E publishing

myrionomos

Really Experienced
Joined
Dec 7, 2009
Posts
124
I just completed a fairly long piece, about 90,000 words and someone whose opinion I have a degree of respect for suggested it was good enough for E publishing. I disagreed with her as it contains a number of significant errors and I won't be trying to publish this particular story. There is another in progress which I think will turn out much better. However, it set me thinking, I know almost nothing about E puplishing and there is not much help in the "How to" section.

Is there a useful guide anywhere and if not can any guidance be given?

My first attempts to find anything out seem to indicate that the hardest thing is to get anyone to look at the work, is that so?

Major pitfalls?

Thanks

M
 
Gauchecritic started a thread once you might find helpful:

For those who keep asking about publishing

Here is a list of publishers (no idea how current):

http://pred-ed.com/pebp.htm

In this thread you find Lit authors that have recent publications.

Literoticas authors and their books

Following some of the links might lead their publishers sites, which often include information about criteria for accepting submissions of new authors. Make sure you follow format requirements and, if at all possible, get someone to look over you piece before.

It would of course also be a good idea to post the story on Literotica first to get a feel of how it is received, which might also give you some perspective as to how likely it is that it will be accepted by a publisher. You can withdraw submissions at any time here.
 
You might try self-publishing on Amazon Kindle. Amazon wants a little too much, but it will get published, nonetheless.
 
It would of course also be a good idea to post the story on Literotica first ...

Not necessarily.

Some publishers won't even consider anything that has been previously 'published' on the internet; some will require it be removed from Lit before considering it; and some won't care.

It would be best to determine what potential publishers requirements are as to previous publication before submitting a story to Lit if you aspire to getting it published. Submit it to those publishers who want only "unpublished works" first and then submit it to Lit for some public exposure if you want to go that route.
 
Is there a useful guide anywhere and if not can any guidance be given?


Good idea. I've written and submitted a "How To" essay on the subject. Its title will be "Some Whys and Hows of E-Publishing Erotica" and should post to the New story file sometime between next Monday and Wednesday.
 
Good idea. I've written and submitted a "How To" essay on the subject. Its title will be "Some Whys and Hows of E-Publishing Erotica" and should post to the New story file sometime between next Monday and Wednesday.

Nice, SR, thx
 
Perplexed?

Thank you for the responses. I was a bit perplexed when there were 59 views and only a response from past_perfect.
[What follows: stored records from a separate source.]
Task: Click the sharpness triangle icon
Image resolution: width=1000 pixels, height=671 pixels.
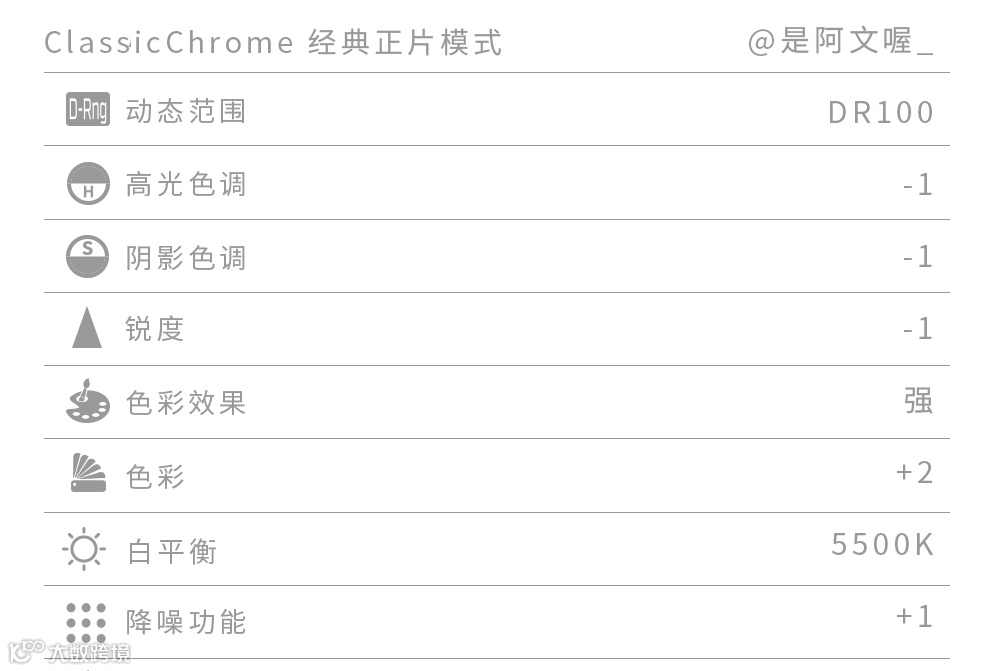Action: click(x=87, y=328)
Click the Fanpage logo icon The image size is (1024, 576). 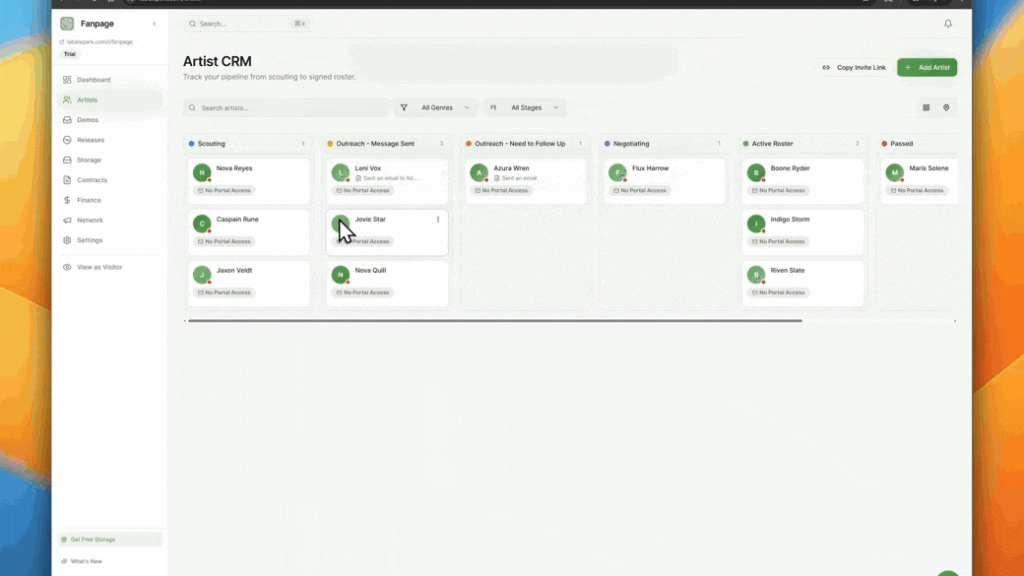(x=67, y=23)
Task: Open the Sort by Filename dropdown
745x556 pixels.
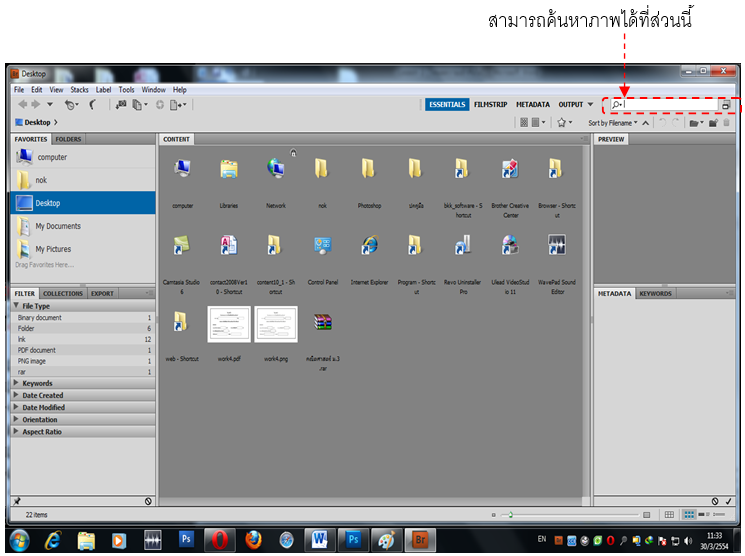Action: (613, 123)
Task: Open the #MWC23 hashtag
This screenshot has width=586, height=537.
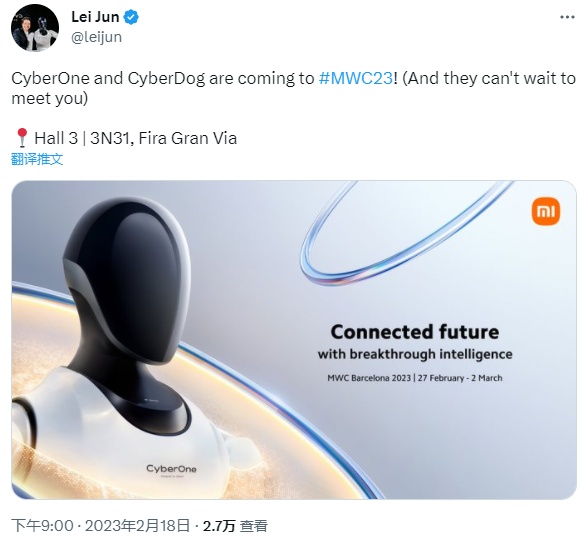Action: pyautogui.click(x=355, y=78)
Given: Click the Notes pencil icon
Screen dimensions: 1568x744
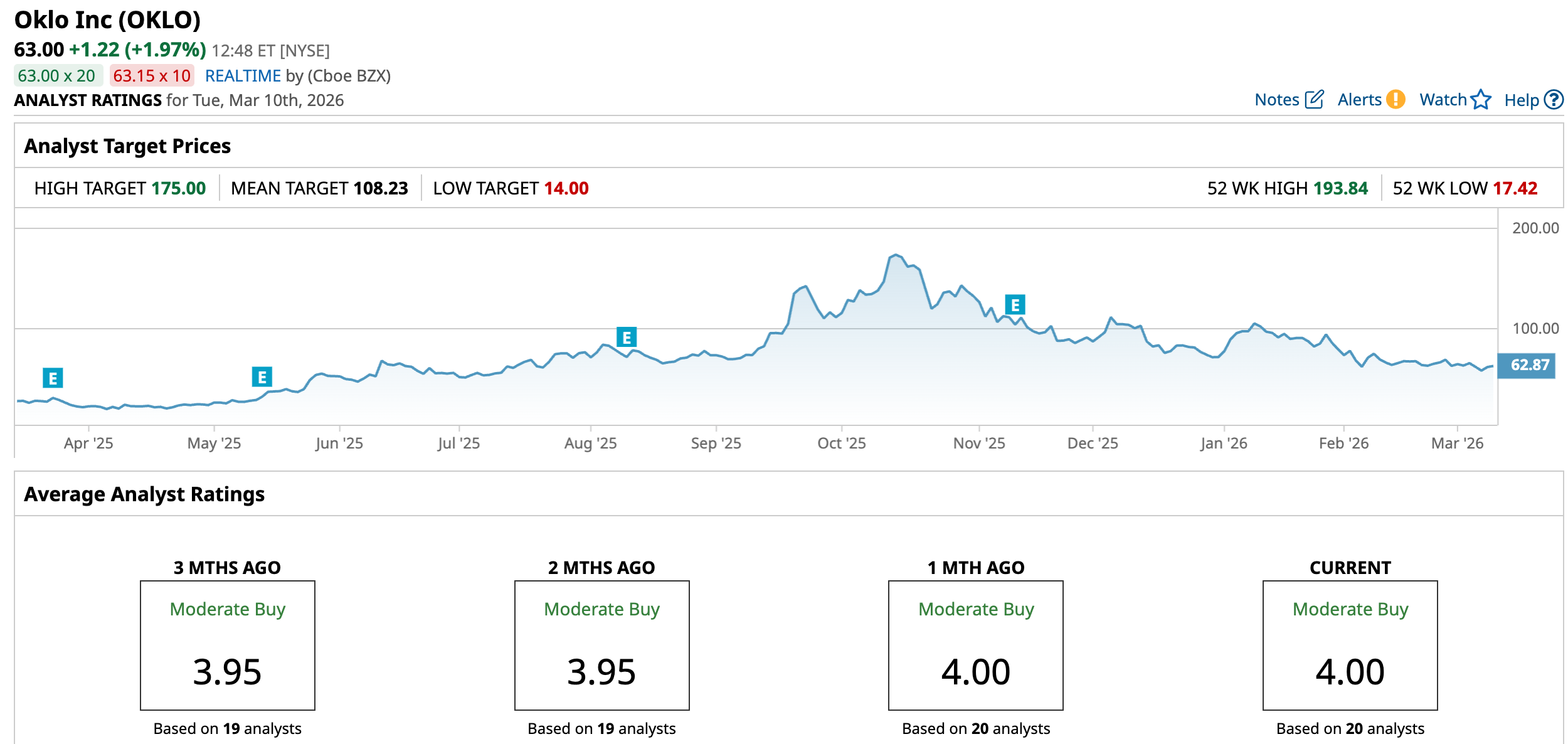Looking at the screenshot, I should point(1314,100).
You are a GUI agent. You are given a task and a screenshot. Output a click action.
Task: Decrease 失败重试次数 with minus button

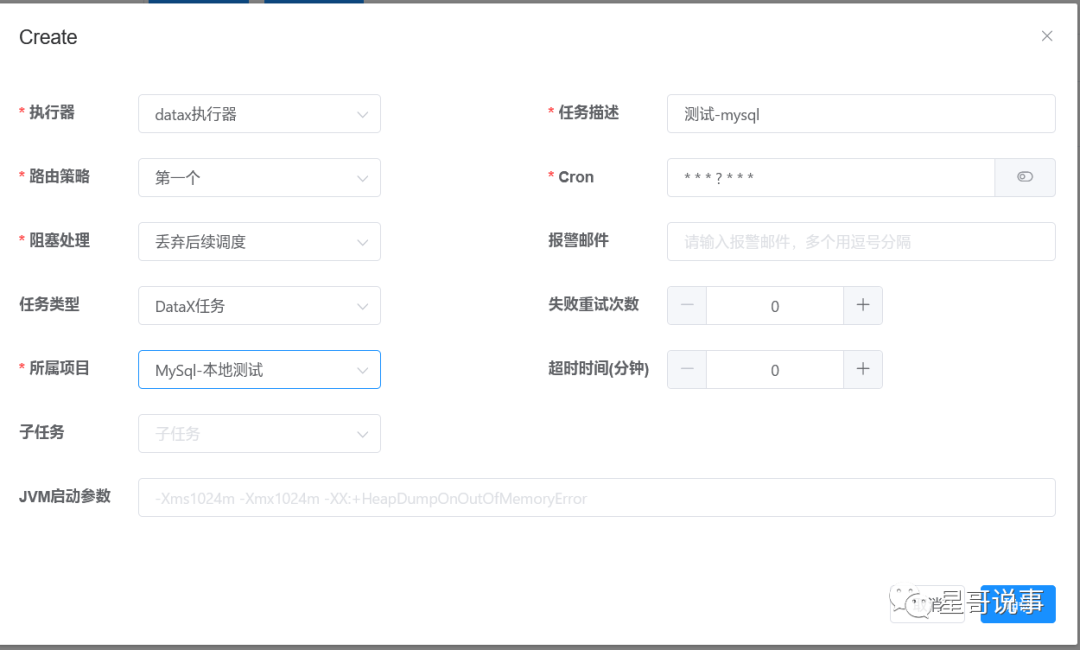687,306
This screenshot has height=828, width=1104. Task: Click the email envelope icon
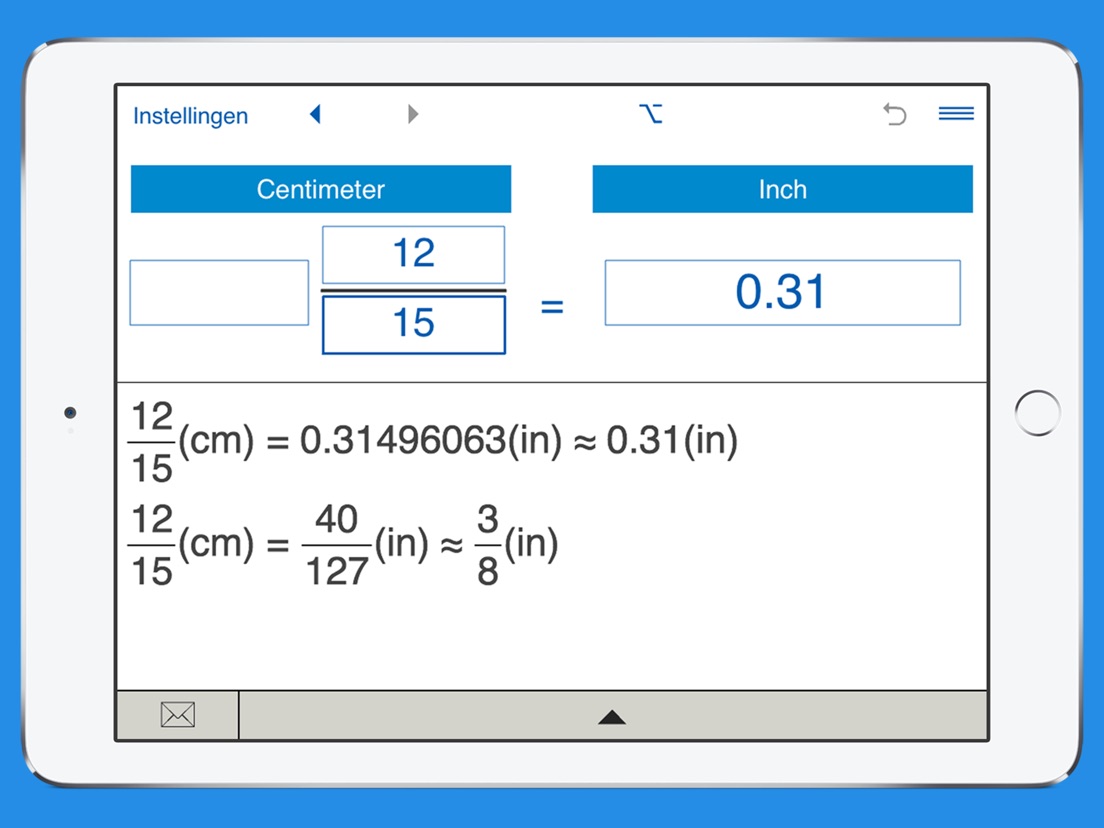(177, 714)
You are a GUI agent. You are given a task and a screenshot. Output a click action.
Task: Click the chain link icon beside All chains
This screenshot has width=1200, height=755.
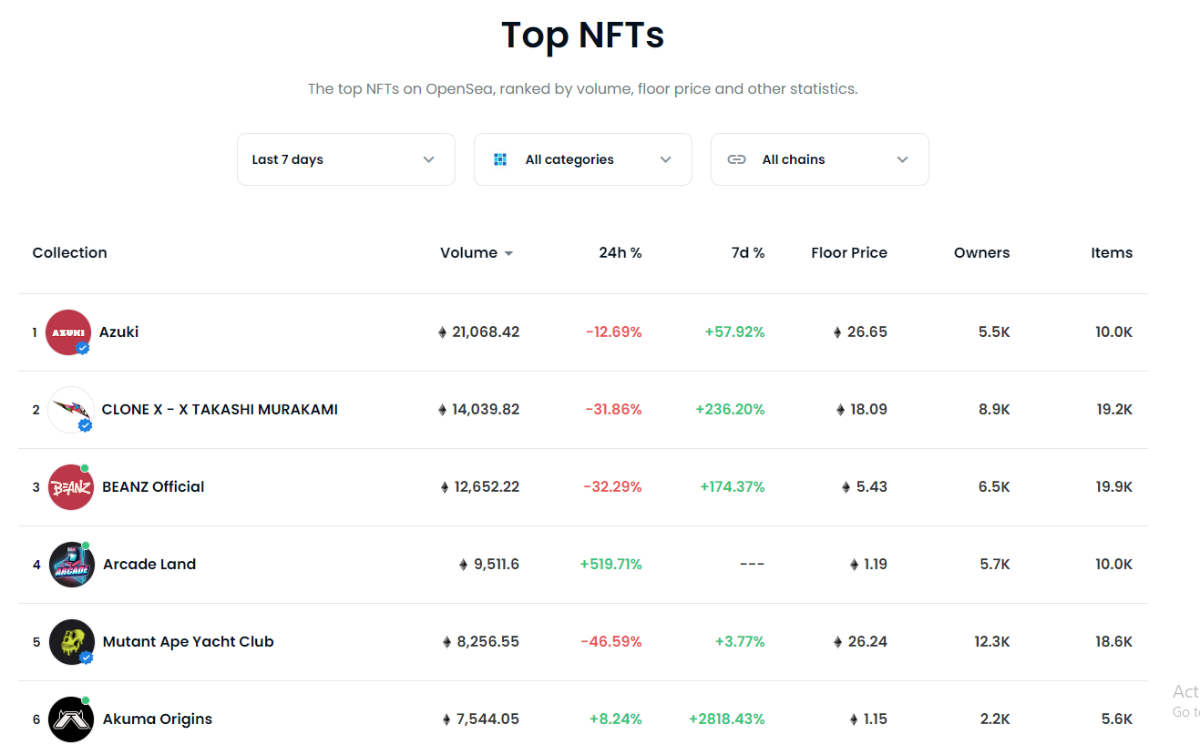(737, 159)
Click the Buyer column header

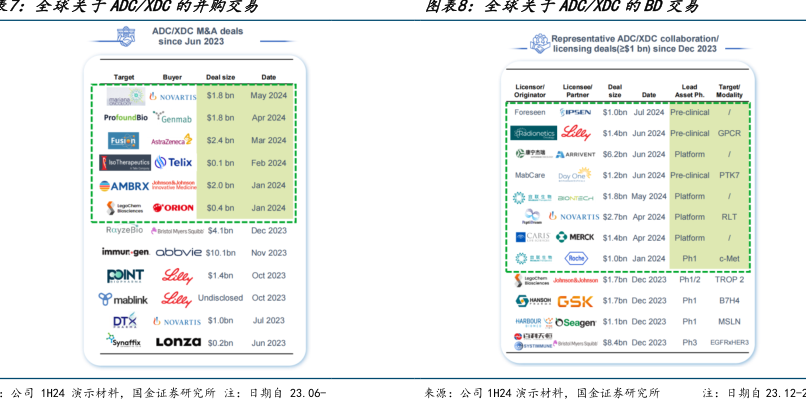coord(173,76)
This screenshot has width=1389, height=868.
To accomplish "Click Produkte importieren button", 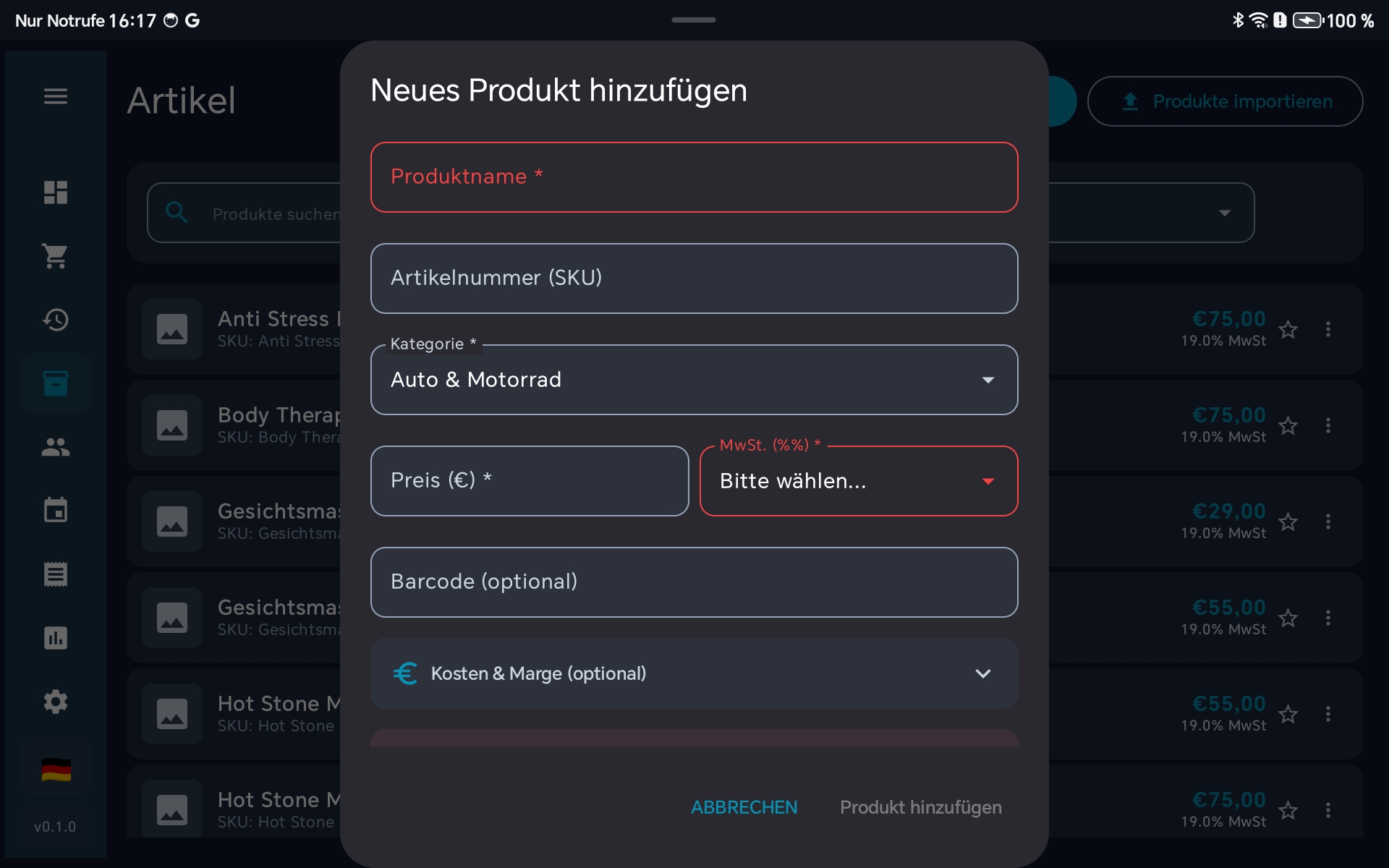I will point(1225,102).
Surely I thought there are authors here who want to know more about getting published or maybe those that do already know how to?

SR71plt's commitment is brilliant and I look forward to seeing it. My only experience of publishing is very technical content and I am pretty certain that experience has little relevance.
 
You might try self-publishing on Amazon Kindle. Amazon wants a little too much, but it will get published, nonetheless.

Amazon is giving 70% to authors now (instead of the other way around... they used to give 35%).

If your book fits one of the indie pub categories (i.e. romance) you might want to go with a large outfit like Samhain Publishing or Ellora's Cave. They do more marketing and have a big name, so it helps garner sales.

If you have a large Lit following, self-publishing is an option. Smashwords.com distributes to a lot of the biggies - Apple, Sony, Barnes and Noble, etc. And you can publish on Amazon as well. That's the biggest venue at the moment, although you can find yourself a small fish in a very big pond over there.
 
I think the secret to doing well in e-publishing . . . shhh . . . come closer and don't whisper a word of this to anyone . . . is volume--not in wordage, but in titles. You get a synergistic effect by launching new titles fairly often. Of course you'll find you'll do better in certain genres ,and so those are good ones to feed titles to frequently--and what you write needs to be better than average in the story and the storytelling (and, frankly, in the sex) for the erotica market to entice people to come back. (And the cover--if you write erotica, erotic covers attract the most buyers.)

But . . . shhh. Keep it under your hat. Wouldn't want to flood the market, would we?